Streaming API Best Practice (Multiple Connections or Single)

195 views
Skip to first unread message

Alam Sher

unread,
Feb 24, 2010, 1:46:37 PM2/24/10
to Twitter Development Talk
Hi,

What is the best practice if I have 20K twitter user base and I want
to track user's specific keywords via statuses/filter?

Should I distribute the processing on multiple nodes, lets say open a
streaming connection tracking keywords for 5K users each (on different
IPs or same IP with different authenticating users)?

Or just apply for a bigger access level and use a single connection to
get the whole thing.

Thanks,
Alam Sher

John Kalucki

unread,
Feb 24, 2010, 5:06:59 PM2/24/10
to twitter-deve...@googlegroups.com
The documentation should be pretty clear on this topic. One main connection, and perhaps an auxiliary connection to manage query velocity. You must not proliferate connections to work around rate limits. Instead, you must apply for higher access. Connections are expensive.

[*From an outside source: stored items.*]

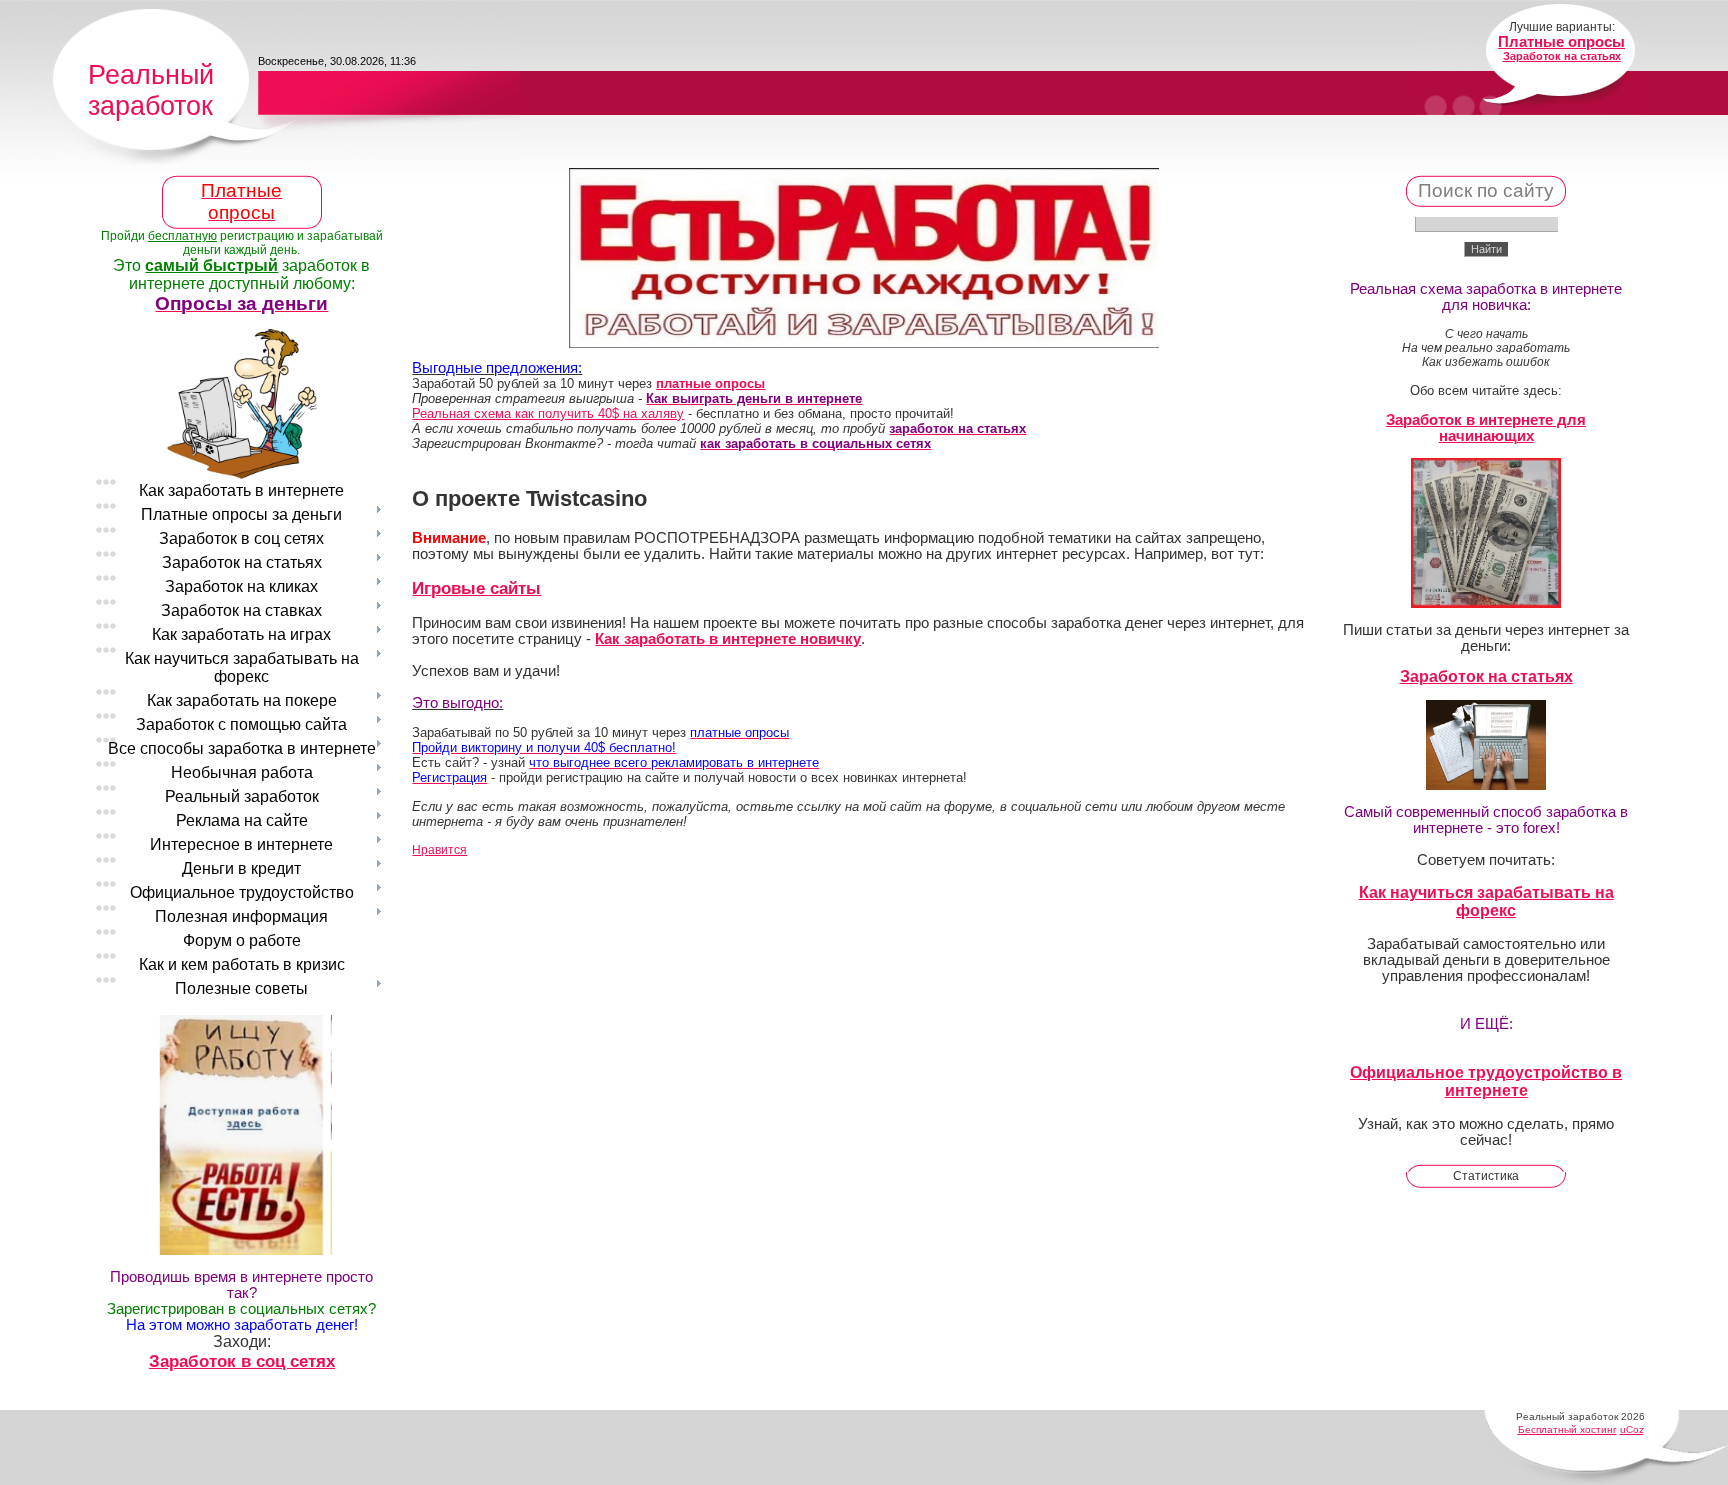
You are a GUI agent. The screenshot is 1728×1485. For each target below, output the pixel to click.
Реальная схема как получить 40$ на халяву (548, 413)
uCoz (1632, 1429)
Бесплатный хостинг (1567, 1429)
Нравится (439, 850)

http://apiwiki.twitter.com/Streaming-API-Documentation#UpdatingFilterPredicates


-John Kalucki
http://twitter.com/jkalucki
Infrastructure, Twitter Inc.

Jonathan Strauss

unread,
Feb 24, 2010, 5:31:35 PM2/24/10
to Twitter Development Talk, Michael Orr, Corey Reece, lau...@snowballfactory.com
On Feb 24, 2:06 pm, John Kalucki <j...@twitter.com> wrote:
> The documentation should be pretty clear on this topic. One main connection,
> and perhaps an auxiliary connection to manage query velocity.

Hey John,

Do you recommend this kind of 2 connection setup for updating our user
list when using the follow predicate?

We've been trying unsuccessfully to use the count parameter when
reconnecting to add new users to our follow list. I've found several
oblique mentions of the count parameter only working in some cases,
but no specifics on how or why.

We currently have shadow role access for the TweetPo.st app. We're
trying to update our Streaming API connection when new users signup
for TweetPo.st without losing tweets for existing users during
reconnect. Any suggestions on the best way to do this would be greatly
appreciated.

Thanks!
-jonathan

=====
Jonathan Strauss, Co-Founder
http://snowballfactory.com

Campaign tracking for social media - http://awe.sm
A smarter way to update Facebook from Twitter - http://tweetpo.st
Sharecount button for Facebook - http://www.fbshare.me

John Kalucki

unread,
Feb 24, 2010, 10:44:25 PM2/24/10
to twitter-deve...@googlegroups.com, Michael Orr, Corey Reece, lau...@snowballfactory.com
This technique works for updating any filter predicate. The count parameter should work on a shadow account. It won't work on a default access account. We have a number of very large integrations using this technique with Birddog access -- it should scale down to Shadow access just fine.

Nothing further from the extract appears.